The HMP Unified Metabolic Analysis Network (HUMAnN3.0) database and the MaAsLin2 R package were used to investigate diet-associated changes in biochemical processes along the bioenergetic scale, disentangling metabolism, and bioenergetics.
Linear discriminant analyses were used to identify pathway-level metabolic signatures. Researchers finally measured the chemical redox potential in murine cecal contents to elucidate the physiological manifestation of observed metatranscriptomic and metagenomic alterations.
The present study found that a high-fiber diet conveys protection against antibiotics and, subsequently, AID before, during, and post-antibiotic treatment. At all stages, a high-fiber diet resulted in lower microbiome diversity loss and improved recovery post-treatment.
"These observations imply that fine modification to diet can affect microbiome recovery post-antibiotic treatment. From a translational perspective it is particularly beneficial that supplementation at the time of antibiotic administration is as effective as prior to treatment."
Metatransciptomic and metagenomic sequencing revealed that fiber directly reduces AID symptoms, while a glucose-rich diet exacerbates the condition. Intestinal histopathology and bacterial load were consistent in the case-cohort on day five post-antibiotic treatment, elucidating the protective effects of fiber.
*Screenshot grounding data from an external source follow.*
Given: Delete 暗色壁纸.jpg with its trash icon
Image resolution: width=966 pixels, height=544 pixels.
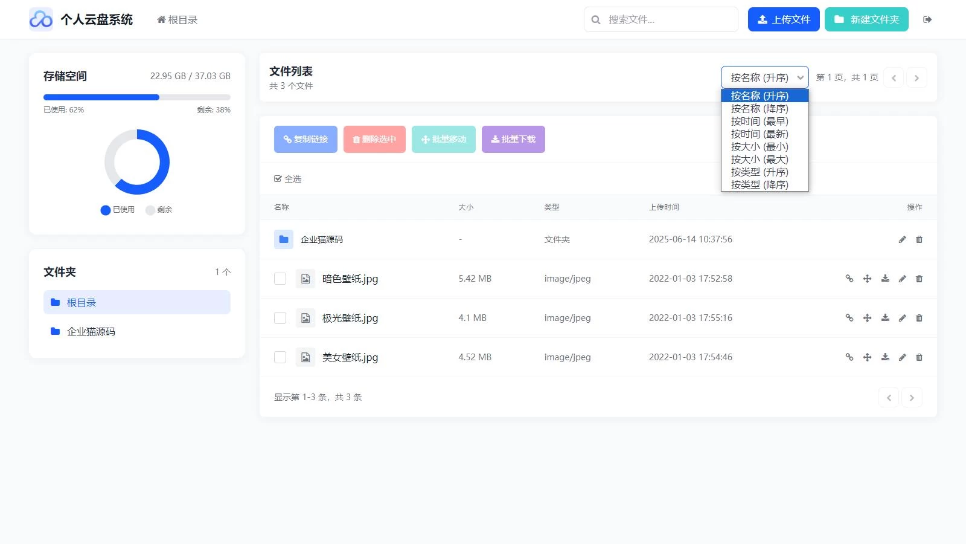Looking at the screenshot, I should click(919, 279).
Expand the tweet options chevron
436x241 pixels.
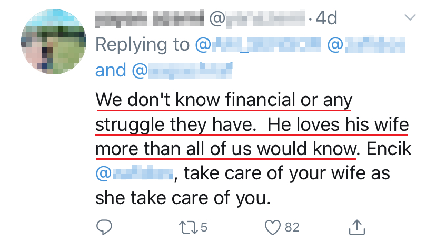[409, 18]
In contrast, control mice fed on the glucose diet depicted significant reductions in their alpha diversity on both day one and, to a more considerable extent, day five of treatment. The glucose diet was further observed to shift gut microbial species composition, increasing Proteobacterial load. Previous work has found associations between Proteobacteria and AID, implying the worsening of the condition.
Metatranscriptomic evidence showed that high-fiber diets resulted in gut microbiomes shifting their metabolic pathways to those assigned to fatty-acid metabolism, dormancy, and carbon fixation. In contrast, high-glucose diets moved pathways to those involved with respiratory metabolism.
"In general, active metabolism is associated with increased susceptibility while metabolic dormancy confers protection. This further adds to the data displaying that glucose supplementation promotes an aerobic inflammatory GI environment."
Biochemical process analyses revealed that fiber in diet may increase fermentative metabolism and buffer the redox potential of the gut. In contrast, the glucose diet depicted an upregulation in the transcription of pathways involving nitrate and oxygen as terminal electron acceptors.
These results imply that fiber can promote protective fermentative metabolism by reducing gut redox potential, thereby protecting against damaging respiratory metabolism associated with antibiotic treatment.
In the present study, researchers used murine AID models fed on high-glucose and high-fiber diets to investigate the effect of modifiable diets on AID post-antibiotic treatment. These results were merged with metatranscriptomic and metagenomic sequencing to elucidate the functional and histopathological changes these diets confer on gut microbial assemblies.
This study reveals that high-fiber diets can conserve gut microbiota richness and change their biochemical pathway associations to those favoring fermentation and dormancy, conferring protection against the adverse effects of AID post-antibiotic treatment.
In contrast, glucose-rich diets were found to reduce microbiome alpha diversity and shift biochemical pathways to those favoring oxidative respiration, damaging the gut lining and exacerbating AID.
"This work makes important strides in linking changes in diet-induced redox potential and resulting microbial activity to differential antibiotic susceptibility. The next important steps are to establish causation between changes in redox potential and antibiotic susceptibility in the context of the host. Future studies can target investigation towards the effects of diet directly on host cell metabolism as it relates to microbiome changes and determine if the observed differences translate to male mice."